Time of day plays a critical role in shaping the temporal dynamics of crime across geographic space. The importance of high temporal resolution is highlighted in Schubert’s (2014) study, which examined fluctuations in crime rates in relation to population movement across different locations and time intervals. Building on this perspective, Hipp et al. (2019) utilized social media data to investigate the relationship between crime rates and time of day, offering valuable insights into how variations in the ambient population can influence crime levels within specific spatial units over short time periods.
Methods
Study Area
This research focuses on Georgetown, the capital city of Guyana—a country in the South American continent bounded to the east by Venezuela and west by Suriname. It shares a cultural heritage with other neighboring Caribbean countries such as Trinidad and Tobago and Jamaica (Cummings et al., 2019).
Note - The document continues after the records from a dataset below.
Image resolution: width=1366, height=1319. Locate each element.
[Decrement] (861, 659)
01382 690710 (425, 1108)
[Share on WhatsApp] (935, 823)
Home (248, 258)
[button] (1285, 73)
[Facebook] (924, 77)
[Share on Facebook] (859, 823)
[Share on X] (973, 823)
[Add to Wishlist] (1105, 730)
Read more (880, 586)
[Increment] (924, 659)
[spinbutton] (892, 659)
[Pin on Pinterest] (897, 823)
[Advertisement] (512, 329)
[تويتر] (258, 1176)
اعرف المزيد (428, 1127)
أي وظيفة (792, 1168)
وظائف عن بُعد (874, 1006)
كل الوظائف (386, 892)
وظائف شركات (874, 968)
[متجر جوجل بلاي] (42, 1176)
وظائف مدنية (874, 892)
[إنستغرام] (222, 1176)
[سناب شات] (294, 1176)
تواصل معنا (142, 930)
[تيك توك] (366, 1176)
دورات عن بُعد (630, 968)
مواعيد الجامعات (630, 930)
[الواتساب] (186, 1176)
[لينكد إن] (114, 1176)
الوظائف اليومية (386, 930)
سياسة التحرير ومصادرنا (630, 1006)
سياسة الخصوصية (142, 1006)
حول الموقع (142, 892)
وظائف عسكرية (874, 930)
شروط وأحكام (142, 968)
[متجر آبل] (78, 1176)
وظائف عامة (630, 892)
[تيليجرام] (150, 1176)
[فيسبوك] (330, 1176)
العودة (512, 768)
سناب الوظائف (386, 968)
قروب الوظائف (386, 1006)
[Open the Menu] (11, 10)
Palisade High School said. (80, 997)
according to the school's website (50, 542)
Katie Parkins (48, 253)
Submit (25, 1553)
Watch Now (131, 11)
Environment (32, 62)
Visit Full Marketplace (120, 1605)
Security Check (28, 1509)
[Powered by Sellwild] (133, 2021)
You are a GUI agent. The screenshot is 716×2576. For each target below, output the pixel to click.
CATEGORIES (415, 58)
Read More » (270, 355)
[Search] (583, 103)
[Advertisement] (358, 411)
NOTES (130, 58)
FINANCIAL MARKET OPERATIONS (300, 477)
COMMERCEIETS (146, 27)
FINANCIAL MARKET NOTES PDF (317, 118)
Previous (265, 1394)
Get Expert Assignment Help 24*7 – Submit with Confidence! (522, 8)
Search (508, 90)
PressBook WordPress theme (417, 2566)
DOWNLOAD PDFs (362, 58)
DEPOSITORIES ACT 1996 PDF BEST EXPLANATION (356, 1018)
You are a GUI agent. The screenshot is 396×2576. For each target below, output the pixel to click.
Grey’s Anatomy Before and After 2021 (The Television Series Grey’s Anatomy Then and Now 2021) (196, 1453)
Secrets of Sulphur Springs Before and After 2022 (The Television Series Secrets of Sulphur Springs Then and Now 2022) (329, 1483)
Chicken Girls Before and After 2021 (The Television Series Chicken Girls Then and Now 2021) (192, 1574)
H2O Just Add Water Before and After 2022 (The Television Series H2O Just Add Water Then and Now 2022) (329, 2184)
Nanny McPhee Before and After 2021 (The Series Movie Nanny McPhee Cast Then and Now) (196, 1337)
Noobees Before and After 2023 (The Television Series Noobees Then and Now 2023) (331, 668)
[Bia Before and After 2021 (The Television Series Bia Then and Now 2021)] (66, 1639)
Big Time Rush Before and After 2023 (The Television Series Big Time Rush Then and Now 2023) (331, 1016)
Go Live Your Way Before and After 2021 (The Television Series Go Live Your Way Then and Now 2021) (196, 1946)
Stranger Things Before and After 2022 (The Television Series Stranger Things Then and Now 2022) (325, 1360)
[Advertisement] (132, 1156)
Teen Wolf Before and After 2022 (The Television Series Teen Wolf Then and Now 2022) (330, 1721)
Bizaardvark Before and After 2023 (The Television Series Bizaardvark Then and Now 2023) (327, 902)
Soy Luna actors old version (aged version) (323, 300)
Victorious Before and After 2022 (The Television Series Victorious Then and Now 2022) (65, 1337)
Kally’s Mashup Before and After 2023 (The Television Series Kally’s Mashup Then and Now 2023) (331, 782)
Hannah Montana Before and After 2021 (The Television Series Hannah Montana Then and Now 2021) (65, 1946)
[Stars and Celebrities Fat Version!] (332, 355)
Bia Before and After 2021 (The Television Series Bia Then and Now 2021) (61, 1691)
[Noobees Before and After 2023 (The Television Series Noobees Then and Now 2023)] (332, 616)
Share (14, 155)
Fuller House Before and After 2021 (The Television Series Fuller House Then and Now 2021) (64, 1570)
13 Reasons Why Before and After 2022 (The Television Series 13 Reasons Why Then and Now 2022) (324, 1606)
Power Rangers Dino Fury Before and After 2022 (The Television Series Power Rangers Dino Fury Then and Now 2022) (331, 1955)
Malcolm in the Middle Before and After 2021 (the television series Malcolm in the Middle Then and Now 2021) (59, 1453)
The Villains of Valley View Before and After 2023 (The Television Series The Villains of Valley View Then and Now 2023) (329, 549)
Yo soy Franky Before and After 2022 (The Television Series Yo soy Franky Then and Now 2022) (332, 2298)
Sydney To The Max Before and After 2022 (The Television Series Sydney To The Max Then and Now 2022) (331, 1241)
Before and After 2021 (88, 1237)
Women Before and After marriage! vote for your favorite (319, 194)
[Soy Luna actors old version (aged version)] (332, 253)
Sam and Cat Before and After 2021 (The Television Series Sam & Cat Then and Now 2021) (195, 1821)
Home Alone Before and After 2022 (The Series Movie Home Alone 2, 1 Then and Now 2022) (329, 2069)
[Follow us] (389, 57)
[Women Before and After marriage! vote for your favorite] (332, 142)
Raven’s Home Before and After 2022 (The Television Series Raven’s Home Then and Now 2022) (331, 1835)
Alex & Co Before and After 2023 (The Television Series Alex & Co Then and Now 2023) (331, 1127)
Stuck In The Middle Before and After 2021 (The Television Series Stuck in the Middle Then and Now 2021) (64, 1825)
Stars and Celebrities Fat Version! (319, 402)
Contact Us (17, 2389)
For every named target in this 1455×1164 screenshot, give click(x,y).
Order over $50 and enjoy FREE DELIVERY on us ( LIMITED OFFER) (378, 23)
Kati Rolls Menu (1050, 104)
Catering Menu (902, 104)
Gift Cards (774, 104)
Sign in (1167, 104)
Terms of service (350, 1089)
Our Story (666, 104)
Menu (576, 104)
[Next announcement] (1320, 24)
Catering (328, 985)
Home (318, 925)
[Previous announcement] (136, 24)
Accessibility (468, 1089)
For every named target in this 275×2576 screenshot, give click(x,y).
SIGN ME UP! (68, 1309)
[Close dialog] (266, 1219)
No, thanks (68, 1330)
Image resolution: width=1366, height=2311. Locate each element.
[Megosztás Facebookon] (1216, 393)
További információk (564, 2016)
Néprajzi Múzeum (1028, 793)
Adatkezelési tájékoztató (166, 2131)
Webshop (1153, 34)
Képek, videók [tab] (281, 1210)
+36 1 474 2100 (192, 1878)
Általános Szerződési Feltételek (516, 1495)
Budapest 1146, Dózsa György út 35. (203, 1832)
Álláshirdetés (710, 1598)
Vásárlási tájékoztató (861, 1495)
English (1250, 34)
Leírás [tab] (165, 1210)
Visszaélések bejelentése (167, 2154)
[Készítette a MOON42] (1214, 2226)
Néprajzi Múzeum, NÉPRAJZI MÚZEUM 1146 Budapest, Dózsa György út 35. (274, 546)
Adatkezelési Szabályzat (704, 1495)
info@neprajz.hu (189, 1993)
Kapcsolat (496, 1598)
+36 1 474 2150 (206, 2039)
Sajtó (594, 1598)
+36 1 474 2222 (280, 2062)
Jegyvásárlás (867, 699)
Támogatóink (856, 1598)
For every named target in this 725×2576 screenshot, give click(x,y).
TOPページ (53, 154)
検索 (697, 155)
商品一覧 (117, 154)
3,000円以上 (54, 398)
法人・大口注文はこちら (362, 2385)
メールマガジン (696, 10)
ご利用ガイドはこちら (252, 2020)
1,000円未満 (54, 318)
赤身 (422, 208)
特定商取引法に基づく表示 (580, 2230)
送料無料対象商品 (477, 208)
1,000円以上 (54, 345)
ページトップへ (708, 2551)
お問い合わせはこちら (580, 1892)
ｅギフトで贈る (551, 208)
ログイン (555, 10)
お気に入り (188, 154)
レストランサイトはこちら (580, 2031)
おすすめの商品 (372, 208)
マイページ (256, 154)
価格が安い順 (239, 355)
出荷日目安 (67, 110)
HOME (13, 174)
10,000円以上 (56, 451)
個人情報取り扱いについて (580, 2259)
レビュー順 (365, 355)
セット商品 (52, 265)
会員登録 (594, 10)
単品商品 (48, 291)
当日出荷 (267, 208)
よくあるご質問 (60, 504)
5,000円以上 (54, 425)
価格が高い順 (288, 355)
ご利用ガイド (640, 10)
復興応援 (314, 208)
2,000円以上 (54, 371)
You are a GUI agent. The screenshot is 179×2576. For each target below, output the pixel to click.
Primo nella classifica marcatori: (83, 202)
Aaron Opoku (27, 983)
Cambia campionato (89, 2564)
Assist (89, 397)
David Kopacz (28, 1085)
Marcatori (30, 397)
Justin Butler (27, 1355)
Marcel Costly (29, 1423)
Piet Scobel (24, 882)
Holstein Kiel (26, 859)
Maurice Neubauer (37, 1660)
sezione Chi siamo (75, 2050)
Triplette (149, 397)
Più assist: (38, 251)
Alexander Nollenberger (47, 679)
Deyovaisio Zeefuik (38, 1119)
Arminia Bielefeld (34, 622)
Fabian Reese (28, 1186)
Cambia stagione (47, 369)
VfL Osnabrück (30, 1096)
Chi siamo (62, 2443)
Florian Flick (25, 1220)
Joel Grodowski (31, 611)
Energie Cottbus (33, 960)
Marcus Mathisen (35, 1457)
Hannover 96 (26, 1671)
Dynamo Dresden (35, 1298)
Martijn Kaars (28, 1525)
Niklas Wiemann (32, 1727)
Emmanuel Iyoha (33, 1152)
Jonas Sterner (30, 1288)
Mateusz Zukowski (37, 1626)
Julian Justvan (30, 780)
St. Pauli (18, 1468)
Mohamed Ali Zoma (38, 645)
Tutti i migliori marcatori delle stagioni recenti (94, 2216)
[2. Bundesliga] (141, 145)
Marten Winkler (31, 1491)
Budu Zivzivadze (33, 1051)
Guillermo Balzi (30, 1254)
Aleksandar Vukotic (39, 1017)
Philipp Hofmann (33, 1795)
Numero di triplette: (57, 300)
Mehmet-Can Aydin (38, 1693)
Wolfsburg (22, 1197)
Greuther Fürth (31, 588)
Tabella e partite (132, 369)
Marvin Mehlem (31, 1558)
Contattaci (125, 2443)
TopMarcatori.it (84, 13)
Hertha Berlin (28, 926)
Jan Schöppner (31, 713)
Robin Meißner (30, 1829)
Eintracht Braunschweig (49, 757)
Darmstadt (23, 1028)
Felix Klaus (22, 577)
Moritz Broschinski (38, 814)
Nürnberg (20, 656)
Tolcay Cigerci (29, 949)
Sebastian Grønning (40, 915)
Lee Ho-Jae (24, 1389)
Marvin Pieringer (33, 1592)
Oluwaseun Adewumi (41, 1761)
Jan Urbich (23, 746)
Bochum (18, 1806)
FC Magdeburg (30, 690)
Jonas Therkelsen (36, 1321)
In 2015, Guyana made significant offshore oil discoveries and started oil production in December 2019 (Guyana Chronicles, 2019). Like other oil-producing countries, this accelerated the development and growth of the country, attracting foreign expertise and industry establishment (Cummings et al., 2024). What distinguishes Guyana, however, is the highly centralized nature of its development; most economic, infrastructural, and institutional growth is concentrated in and around Georgetown, creating a unique urban dynamic within the national context (Cummings et al., 2024).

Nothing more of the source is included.